Author Topic: Bitfield compression using FPGA (Read 3365 times)

blueskull · « **on:** January 09, 2018, 11:58:14 am »

I'm working on a tricky hobby project that involves bitfield compression.
The input data is a 4-bit value that ranges from 0 to 14, 15 is not possible. Therefore, there are only 15 states rather than 16 states, which making the 4-bit integer carrying only 3.91-bit of entropy (97.67% encoding efficiency).

Now my question is, is there an algorithm that allows me to aggregate a bunch of 3.91-bit integers and pack them into fewer 4-bit code with higher coding efficiency?
Say, to encode 128 3.91-bit data into 126 4-bit data, and spare 2 4-bit slot for other use?

Any suggestions? I will be using Verilog to implement this.

fourtytwo42 · « **Reply #1 on:** January 09, 2018, 01:15:44 pm »

I am amazed you have any communication bandwidth or storage space issue that justifies the resources involved

xaxaxa · « **Reply #2 on:** January 09, 2018, 01:26:13 pm »

Quote from: blueskull on January 09, 2018, 12:57:39 pm

Solved. Did the stupid way -- multiply and add. Input: 16 samples of 3.91 bit, output: 1 sample of 63 bit.
Synplify says 52MHz at 194LUTs on iCE40LP, not bad considering I only need 10MHz throughput.

Not stupid at all, this is called arithmetic coding which is used in jpeg compression amongst other things:

https://en.wikipedia.org/wiki/Arithmetic_coding

SiliconWizard · « **Reply #3 on:** January 09, 2018, 03:02:58 pm »

Quote from: blueskull on January 09, 2018, 12:57:39 pm

Solved. Did the stupid way -- multiply and add. Input: 16 samples of 3.91 bit, output: 1 sample of 63 bit.
Synplify says 52MHz at 194LUTs on iCE40LP, not bad considering I only need 10MHz throughput.

This is not so stupid. It's actually a base conversion. You're converting from base-15 to base-16 (or base-2, it's equivalent here). It's a modulo-15 computation. The downside is, it costs a 4-bit x 63-bit multiplier, but it doesn't seem to matter in your case (not sure the iCE40LP has hardware multipliers but performance and area seem fine).

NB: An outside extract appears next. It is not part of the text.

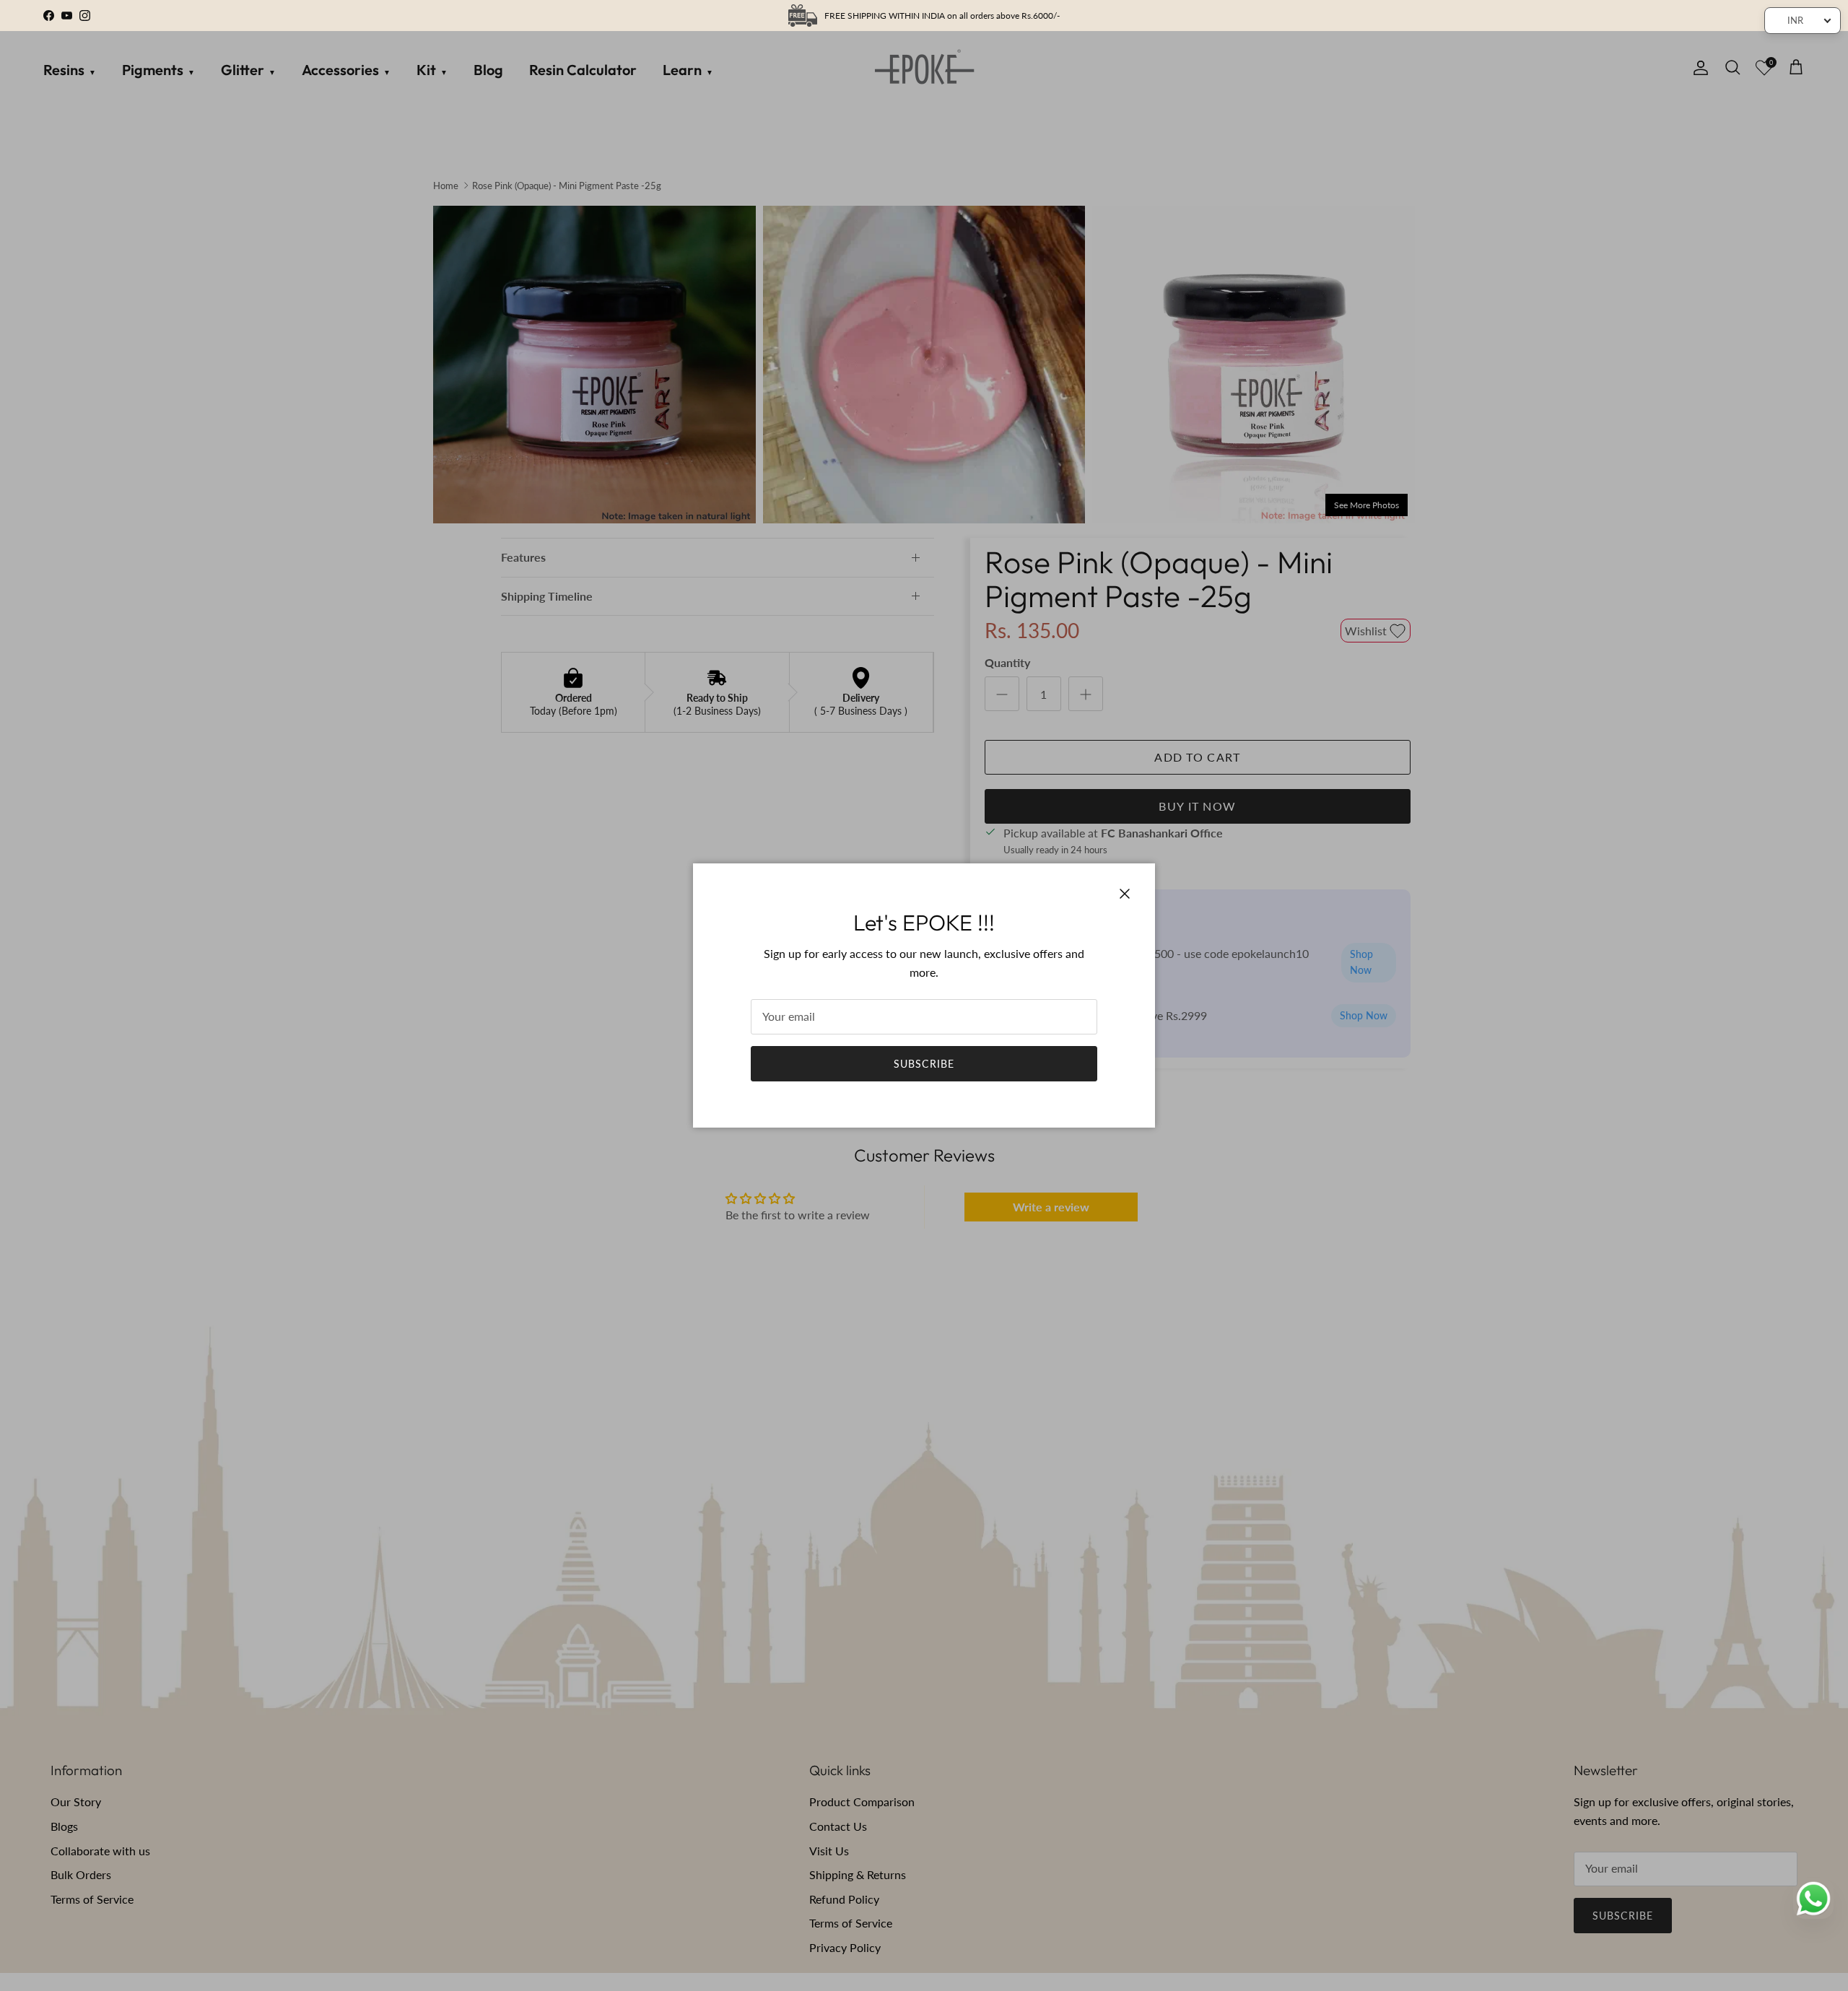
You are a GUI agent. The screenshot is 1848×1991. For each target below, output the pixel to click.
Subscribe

Just a couple remarks based on the code you posted (I'm not very proficient in Verilog, I'm more of a VHDL guy, so I may miss something, especially on the "reset" point):

I think you should multiply by 15 instead of 14? From what I gathered, 'data_in' is a modulo-15 value.
There are two instances of the multiply-and-add block in your code. Since it's the same expression, it's probably optimized away at the synthesize stage as just one multiply-and-add with a MUX, but you may want to factor this "costly" part just in case. It may be done in a separate process since it's computed at each clock's rising edge. The result would be stored in an additional register which in turn would be assigned to 'dbuf' or 'data_out', depending on 'cnt', in your main process.
There is no 'reset' handling. The initial state of your module seems unknown. It may work on most FPGAs due to them usually having internal global resets (and your expected initial values here being zero), but I recommend using proper reset signals anyway.
As I'm guessing, the 'clk_out' signals when the 'data_out' value can/should be read (on rising edge I suppose). It's fine except for the very first value (since it's raised at half count). You would read an incomplete one. But you may also add some means of handling the first value in another part of your code. Up to you.
As for performance and area, it seems you checked those at the synthesize stage but I would suggest (maybe you did so already) going all the way to place-and-route, the result may not be as favorable (but most likely still largely good enough for a 10 MHz goal).

NorthGuy · « **Reply #4 on:** January 09, 2018, 04:26:22 pm »

Perhaps, giving 15 some special meaning, such as "repeat the last code 2 times" or "repeat the last code 3 times" or "emit 2 zero codes" or even "treat the next code as RLE count" may lead to better compression and simpler calculations. It all depends on the nature of the data you're transmitting.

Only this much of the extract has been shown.